Provided passage -

● ● ● ●

The most important technological innovation in the history of summer camp was the one that made camp possible: the railroad. Before the railroad, there was no efficient way to move large numbers of campers from the cities to remote mountain summer camps. With it, the iconic experience of camp began.

By the 1960s, as cars took over from trains as the most important means of transportation, the age of the camp train was replaced by the ritual of riding busses or of campers being dropped off by car.

Technology found its way into camp throughout the twentieth century. Electricity proved to be safer in tents and cabins than candles or lanterns. External- framed backpacks, down sleeping bags, portable stoves, and free-standing exoskeleton and dome tents meant that campers hiking in the White Mountains did so with greater ease, comfort, and safety. Technological innovations also introduced entirely new types of adventure activities into the summer camp experience, like ropes courses.

The digital age has brought its own waves of technology to the world of summer camps, even as camps are promoted as a means for campers to unplug from society. In addition to hand-held radios, camp staff use cell phones to text messages between the camp office and groups in the field. Smartphones allow for instructors to have realtime Doppler radar information as they decide whether or not to begin a ropes course or head.

Online portals allow parents to send messages to their children, while also viewing daily photos from camp. Parents also have the opportunity to order mugs or mouse pads with the image of their child at archery practice the day after that child first took up the bow. The primary way camps promote themselves today is through exciting and interactive websites, complete with embedded videos that highlight the advantages of a summer spent away from technology.

The experience of leaving home and family in the city to discover a new home and family in the forest at summer camp has become one of the most iconic experiences of American childhood. For over a century, children have spent their summers living in cabins, singing songs around campfires, practicing arts and crafts, building strong relationships, and connecting to the natural world.

● ● ● ●

Information shown -

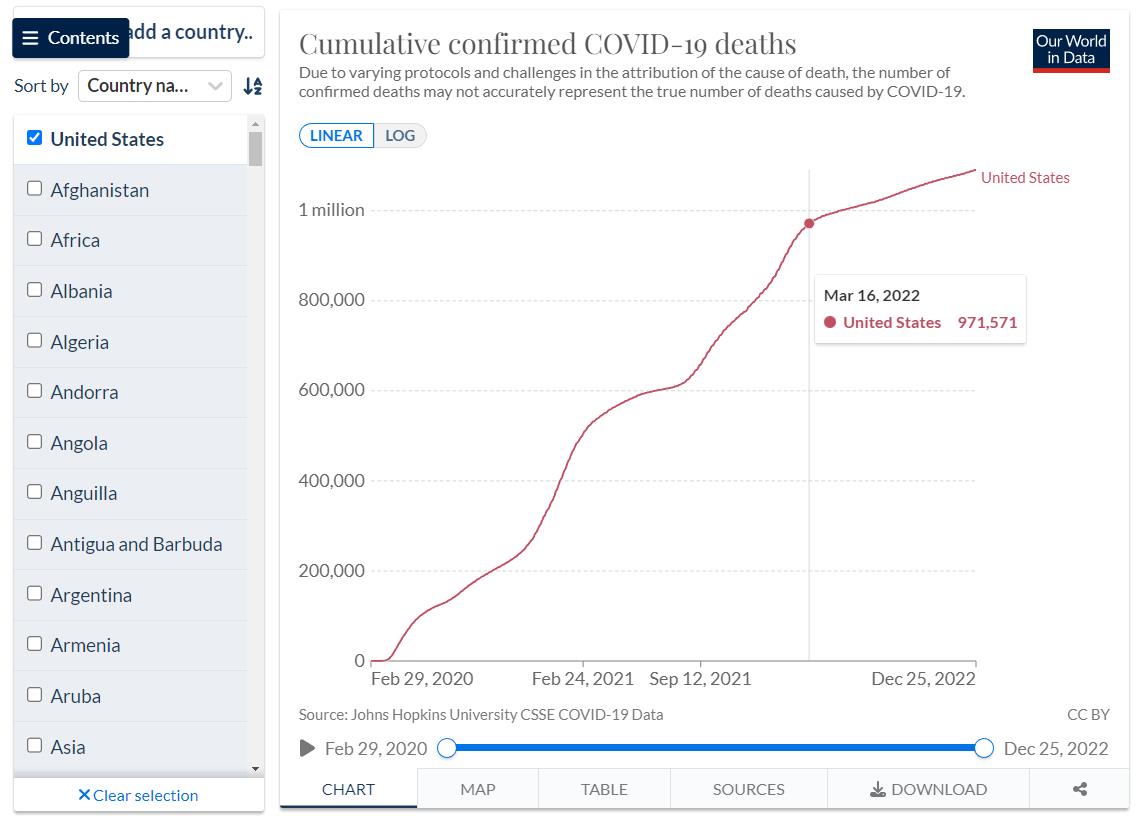Tick the Argentina checkbox
The width and height of the screenshot is (1139, 816).
(x=35, y=593)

● ● ● ●

Problem 1 - In the passage on summer camp technology, what do camp staff use to text messages between the camp office and groups in the field?
Problem 2 - Carry on the passage on summer camp technology after its last sentence.
The material has no role here.

Exercise response 1 - Cell phones.

Exercise response 2 -
Although the idea of summer camp was born in the nineteenth century, it still maintains a strong twenty-first century appeal. In 2015, over five million children went to summer camp in the United States and 82% of camps reported that enrollment was either steady or rising.

Few Americans are now concerned about the deleterious impact of the railroad on American youth, but fears for children still abound regarding too much screen time and too little time outdoors, which has led to the widespread popularity of groups like the Children in Nature Movement.

With all of the social and technological changes that have transformed America from the nineteenth century into the twenty-first, summer camp has maintained a unique role in our culture. That role is as vital today as it was when Ernest Balch founded Camp Chocorua, or when Alcott Farrar Elwell wrote of camp in 1925:


 

School books are closed, social qualities should dwindle, and the out-door be teacher. The child has placed his finger on the pulse of life that throbs in the little wood-folk as lustily as it does in his own comrades. The birds sing above him, the stars shine at night, the wind rustles the treetops as it goes murmuring through the forest. All weave into the imagination of the child, yet it must be linked into meaning by the guidance of mature minds. It cannot be emphasized too often that camp can never be an escape from present day life – if it is to be worthy. It is preparation for life, teaching how to find peace and understanding in order to play the game of life better in the surroundings in which modern man finds himself.